14. The computer-readable storage medium of claim 13 
wherein the instructions configure the processor to compute 
the one or more constraints by manipulating a residual of a 
measurement of the respective feature to reduce an effect of 
a feature estimate error. 

15. The computer-readable storage medium of claim 13 
wherein the instructions configure the processor to compute 
states estimates for at least a velocity, or acceleration of the 
frame of reference. 

16. The computer-readable storage medium of claim 13 
wherein the image data includes data from at least one of a 
camera-based sensor, a laser-based sensor, a sonar-based 
sensor, and a radar-based sensor. 

17. The computer-readable storage medium of claim 13 
wherein the motion data includes data from at least one of 
a wheel encoder, a velocity sensor, a Doppler radar based 
sensor, a gyroscope, an accelerometer, an airspeed sensor, 
and a global positioning system (GPS) sensor. 
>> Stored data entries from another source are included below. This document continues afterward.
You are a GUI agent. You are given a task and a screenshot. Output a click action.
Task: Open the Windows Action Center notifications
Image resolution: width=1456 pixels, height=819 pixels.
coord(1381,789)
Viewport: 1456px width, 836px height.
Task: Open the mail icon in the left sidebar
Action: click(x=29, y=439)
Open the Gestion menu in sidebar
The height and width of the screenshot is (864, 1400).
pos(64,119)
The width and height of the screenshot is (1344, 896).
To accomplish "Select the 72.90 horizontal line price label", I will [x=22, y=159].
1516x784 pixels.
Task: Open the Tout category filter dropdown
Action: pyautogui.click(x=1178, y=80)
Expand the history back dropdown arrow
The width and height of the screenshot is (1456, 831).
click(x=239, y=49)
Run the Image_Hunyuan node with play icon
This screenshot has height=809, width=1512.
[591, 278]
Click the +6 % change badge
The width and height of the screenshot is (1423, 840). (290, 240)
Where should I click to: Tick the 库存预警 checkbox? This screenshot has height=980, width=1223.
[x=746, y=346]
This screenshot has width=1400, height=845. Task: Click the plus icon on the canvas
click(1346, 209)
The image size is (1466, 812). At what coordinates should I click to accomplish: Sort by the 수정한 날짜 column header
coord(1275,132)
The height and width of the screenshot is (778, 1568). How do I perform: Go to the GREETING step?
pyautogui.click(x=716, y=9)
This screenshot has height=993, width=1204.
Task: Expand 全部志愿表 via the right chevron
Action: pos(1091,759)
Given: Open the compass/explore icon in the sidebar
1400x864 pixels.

18. The computer-readable storage medium of claim 13 
wherein the instructions configure the processor to execute 
an Extended Kalman Filter (EKF). 

19. The computer-readable storage medium of claim 13 
wherein one or more of the constraints are computed based 
on the feature measurements for features observed at three 
or more of the poses along the trajectory. 

20. The vision-aided inertial navigation system of claim 1 
wherein the processor computes one or more of the con- 
straints based on the feature measurements for features 
observed at three or more of the poses along the trajectory. 

21. The method of claim 7 wherein one or more of the 
constraints are computed based on the feature measurements 
for features observed at three or more of the poses along the 
trajectory.